**Assignment**
Below are the records. State how many of their lines contain "page", with nothing else.

**Records for processing**
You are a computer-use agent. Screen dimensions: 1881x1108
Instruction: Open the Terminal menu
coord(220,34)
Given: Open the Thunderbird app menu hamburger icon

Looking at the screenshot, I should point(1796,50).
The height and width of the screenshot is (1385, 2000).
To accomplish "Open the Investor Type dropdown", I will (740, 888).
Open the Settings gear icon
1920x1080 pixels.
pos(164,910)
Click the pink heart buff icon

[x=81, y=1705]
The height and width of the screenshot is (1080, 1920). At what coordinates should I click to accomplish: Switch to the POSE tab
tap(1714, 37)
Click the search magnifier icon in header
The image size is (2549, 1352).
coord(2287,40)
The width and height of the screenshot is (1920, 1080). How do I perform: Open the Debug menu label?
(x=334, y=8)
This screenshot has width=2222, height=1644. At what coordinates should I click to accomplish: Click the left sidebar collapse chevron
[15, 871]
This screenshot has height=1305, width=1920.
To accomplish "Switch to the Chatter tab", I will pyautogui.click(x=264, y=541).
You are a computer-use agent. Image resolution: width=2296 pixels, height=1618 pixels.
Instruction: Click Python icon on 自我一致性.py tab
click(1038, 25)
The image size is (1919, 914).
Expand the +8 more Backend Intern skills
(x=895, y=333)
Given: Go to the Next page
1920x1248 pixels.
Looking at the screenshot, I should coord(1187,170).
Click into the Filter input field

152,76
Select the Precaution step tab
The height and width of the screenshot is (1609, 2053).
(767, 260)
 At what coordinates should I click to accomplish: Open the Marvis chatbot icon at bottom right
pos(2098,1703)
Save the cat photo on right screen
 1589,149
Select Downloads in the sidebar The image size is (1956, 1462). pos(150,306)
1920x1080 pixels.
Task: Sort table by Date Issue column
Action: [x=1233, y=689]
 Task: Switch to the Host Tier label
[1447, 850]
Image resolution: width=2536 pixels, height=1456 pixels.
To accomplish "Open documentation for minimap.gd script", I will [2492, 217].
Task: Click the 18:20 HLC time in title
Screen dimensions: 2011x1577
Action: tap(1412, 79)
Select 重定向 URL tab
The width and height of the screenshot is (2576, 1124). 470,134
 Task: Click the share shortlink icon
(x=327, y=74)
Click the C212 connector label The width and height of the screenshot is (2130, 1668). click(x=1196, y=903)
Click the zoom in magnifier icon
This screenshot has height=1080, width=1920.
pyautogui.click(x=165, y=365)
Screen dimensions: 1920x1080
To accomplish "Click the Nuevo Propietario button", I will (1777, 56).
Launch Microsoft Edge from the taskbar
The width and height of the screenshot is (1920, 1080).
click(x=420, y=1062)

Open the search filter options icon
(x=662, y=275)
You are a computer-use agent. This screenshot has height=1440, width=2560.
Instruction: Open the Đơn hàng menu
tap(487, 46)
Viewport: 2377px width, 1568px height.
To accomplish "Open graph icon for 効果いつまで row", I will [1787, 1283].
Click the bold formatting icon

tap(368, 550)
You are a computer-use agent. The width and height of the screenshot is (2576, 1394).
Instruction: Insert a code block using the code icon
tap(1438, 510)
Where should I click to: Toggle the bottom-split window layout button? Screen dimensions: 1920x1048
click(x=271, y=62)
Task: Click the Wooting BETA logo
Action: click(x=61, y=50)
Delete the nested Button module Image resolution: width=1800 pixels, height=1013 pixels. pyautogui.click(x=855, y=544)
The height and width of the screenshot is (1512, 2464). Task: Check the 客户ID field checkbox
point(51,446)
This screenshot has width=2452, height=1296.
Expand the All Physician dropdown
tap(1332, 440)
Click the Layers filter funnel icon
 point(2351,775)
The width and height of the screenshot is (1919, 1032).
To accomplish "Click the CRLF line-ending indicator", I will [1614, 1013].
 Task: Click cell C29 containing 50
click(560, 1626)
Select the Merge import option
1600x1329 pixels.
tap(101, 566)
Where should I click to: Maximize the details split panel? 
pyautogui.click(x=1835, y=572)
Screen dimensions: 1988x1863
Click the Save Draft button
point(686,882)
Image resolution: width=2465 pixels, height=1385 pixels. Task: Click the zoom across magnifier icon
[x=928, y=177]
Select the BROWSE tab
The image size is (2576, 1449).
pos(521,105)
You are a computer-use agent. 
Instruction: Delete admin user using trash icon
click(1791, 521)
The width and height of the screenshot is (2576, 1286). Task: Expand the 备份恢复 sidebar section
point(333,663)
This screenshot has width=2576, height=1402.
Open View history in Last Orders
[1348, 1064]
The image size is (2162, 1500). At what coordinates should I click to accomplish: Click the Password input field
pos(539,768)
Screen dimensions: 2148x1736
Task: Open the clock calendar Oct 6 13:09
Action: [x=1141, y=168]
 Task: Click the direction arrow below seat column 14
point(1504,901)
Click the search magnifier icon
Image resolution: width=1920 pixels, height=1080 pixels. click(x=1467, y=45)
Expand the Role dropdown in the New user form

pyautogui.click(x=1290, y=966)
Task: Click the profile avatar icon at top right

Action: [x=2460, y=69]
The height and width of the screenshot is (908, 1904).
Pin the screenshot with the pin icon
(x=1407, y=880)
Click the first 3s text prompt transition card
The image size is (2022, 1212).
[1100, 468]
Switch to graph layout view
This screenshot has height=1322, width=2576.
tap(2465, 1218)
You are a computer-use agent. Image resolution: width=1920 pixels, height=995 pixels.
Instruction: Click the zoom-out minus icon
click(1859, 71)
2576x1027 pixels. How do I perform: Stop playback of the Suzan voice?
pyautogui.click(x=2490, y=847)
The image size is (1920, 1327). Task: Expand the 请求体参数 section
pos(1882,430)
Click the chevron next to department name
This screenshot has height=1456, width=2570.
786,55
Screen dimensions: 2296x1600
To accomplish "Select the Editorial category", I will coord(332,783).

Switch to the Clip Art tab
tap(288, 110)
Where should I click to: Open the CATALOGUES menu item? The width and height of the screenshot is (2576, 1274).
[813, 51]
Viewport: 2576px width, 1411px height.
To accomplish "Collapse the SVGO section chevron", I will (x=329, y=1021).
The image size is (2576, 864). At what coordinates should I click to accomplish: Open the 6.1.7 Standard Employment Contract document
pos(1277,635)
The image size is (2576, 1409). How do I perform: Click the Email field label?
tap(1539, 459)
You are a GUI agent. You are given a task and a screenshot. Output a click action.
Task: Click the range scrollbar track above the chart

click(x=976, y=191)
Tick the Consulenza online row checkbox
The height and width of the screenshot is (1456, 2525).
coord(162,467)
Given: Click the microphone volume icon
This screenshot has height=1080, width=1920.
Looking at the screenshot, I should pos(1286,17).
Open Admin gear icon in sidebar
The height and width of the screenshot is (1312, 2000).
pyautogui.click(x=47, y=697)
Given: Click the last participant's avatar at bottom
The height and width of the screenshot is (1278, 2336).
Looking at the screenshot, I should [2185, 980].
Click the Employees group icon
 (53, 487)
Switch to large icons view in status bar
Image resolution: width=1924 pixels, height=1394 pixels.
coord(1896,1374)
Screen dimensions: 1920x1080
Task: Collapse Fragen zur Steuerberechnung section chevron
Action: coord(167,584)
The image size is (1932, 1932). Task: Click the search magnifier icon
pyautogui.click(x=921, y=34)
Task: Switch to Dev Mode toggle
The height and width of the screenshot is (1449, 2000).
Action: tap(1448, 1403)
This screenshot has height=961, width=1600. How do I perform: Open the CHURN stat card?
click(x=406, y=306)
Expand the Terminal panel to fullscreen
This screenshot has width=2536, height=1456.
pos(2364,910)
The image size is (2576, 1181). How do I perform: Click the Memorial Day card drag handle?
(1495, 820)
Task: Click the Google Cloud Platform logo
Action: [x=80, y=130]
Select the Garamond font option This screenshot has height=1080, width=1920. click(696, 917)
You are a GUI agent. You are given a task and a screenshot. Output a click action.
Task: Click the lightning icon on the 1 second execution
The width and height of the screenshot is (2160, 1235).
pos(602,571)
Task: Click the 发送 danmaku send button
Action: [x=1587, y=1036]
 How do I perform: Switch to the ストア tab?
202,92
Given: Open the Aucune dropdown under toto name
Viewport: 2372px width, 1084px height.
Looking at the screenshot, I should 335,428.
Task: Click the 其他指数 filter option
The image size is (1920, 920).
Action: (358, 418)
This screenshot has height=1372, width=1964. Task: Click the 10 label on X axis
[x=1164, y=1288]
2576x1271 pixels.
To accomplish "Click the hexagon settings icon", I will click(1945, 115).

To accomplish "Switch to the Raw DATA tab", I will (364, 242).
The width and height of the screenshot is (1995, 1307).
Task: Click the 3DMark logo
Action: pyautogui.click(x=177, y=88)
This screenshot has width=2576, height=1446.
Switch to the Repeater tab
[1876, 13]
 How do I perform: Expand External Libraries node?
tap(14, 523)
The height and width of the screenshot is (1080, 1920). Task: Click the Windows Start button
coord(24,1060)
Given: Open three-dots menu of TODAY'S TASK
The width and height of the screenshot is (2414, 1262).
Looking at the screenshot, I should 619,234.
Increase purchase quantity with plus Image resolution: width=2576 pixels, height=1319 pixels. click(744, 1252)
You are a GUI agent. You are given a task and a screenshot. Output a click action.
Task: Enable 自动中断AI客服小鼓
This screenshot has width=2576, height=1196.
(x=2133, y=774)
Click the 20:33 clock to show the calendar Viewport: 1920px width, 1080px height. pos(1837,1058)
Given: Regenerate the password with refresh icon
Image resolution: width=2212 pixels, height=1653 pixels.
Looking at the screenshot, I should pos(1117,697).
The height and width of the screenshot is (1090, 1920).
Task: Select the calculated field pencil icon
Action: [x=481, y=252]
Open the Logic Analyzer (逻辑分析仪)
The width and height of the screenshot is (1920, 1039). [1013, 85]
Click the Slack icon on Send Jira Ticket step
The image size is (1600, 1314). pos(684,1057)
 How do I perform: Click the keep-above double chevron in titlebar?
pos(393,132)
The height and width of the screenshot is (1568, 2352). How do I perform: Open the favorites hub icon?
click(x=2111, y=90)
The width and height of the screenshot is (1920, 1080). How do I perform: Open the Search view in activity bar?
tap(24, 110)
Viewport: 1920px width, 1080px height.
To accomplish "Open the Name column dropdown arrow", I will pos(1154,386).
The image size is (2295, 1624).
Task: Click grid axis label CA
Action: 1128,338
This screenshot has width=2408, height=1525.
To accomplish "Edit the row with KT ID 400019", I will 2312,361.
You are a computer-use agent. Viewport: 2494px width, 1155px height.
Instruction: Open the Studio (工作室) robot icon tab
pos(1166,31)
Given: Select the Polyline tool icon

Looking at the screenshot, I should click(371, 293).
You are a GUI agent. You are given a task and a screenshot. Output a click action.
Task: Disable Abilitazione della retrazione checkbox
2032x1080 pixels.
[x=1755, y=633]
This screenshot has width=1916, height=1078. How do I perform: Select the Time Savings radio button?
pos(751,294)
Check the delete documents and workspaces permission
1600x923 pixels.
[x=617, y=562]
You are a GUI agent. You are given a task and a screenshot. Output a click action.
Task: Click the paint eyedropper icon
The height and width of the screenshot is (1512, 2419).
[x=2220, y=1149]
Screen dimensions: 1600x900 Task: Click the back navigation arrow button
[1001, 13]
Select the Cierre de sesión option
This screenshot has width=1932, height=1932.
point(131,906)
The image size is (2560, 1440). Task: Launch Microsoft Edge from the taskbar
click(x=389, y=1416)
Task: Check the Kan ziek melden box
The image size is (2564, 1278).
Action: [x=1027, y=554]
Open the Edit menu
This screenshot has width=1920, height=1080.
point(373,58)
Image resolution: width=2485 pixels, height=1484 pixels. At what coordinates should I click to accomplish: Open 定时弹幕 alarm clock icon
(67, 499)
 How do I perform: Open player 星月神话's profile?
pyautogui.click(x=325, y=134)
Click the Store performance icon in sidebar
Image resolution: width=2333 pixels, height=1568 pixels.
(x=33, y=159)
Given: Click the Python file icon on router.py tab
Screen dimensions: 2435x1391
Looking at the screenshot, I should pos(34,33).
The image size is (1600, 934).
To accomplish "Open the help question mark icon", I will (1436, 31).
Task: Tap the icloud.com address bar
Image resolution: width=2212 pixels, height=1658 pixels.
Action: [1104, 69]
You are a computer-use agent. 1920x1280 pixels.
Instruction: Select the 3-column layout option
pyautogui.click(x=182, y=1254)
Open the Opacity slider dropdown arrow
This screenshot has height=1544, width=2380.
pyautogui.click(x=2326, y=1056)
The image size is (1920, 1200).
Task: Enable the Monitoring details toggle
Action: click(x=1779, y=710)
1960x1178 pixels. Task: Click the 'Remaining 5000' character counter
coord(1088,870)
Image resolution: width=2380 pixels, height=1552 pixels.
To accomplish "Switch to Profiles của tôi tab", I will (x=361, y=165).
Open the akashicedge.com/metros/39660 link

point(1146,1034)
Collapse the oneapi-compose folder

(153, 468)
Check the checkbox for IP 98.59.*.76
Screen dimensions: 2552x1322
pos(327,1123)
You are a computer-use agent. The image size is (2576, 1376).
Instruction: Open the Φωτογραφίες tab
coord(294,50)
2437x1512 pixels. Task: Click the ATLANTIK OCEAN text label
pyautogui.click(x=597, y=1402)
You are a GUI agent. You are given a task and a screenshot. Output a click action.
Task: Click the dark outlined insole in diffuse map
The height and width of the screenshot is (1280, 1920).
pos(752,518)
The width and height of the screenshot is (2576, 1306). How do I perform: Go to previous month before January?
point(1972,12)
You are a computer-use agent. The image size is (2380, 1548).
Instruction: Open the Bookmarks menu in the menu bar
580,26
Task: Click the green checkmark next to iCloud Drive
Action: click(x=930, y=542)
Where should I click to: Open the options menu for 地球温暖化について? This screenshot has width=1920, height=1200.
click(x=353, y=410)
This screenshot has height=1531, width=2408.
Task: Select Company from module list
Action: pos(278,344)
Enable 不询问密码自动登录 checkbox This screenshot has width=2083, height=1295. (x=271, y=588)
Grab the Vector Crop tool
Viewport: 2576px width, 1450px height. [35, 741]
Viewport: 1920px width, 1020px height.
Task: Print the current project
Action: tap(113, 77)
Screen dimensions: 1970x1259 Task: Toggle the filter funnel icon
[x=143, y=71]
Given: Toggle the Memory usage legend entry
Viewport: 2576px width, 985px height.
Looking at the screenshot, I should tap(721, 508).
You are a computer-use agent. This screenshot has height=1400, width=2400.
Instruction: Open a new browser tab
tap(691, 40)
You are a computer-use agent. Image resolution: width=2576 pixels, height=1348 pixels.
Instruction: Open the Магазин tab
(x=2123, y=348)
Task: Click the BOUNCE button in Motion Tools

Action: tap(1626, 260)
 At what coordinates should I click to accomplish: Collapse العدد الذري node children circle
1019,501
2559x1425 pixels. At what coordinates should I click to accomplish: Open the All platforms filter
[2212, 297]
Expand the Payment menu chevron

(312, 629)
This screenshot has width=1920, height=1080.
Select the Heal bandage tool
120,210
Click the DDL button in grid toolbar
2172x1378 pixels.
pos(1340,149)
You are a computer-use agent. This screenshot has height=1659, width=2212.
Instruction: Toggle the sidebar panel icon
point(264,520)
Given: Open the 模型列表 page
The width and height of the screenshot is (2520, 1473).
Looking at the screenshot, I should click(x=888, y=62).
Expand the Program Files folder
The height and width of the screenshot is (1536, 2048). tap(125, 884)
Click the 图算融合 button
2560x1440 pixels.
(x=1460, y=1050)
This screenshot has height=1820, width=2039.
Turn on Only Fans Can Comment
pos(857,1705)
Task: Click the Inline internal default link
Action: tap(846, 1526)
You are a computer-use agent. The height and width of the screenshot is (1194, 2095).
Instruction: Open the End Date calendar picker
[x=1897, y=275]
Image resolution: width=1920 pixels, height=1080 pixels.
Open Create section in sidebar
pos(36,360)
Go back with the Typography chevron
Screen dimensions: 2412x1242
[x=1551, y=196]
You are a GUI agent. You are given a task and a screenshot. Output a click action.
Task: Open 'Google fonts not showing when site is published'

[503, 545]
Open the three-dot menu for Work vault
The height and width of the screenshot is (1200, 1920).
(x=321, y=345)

**Output below**
2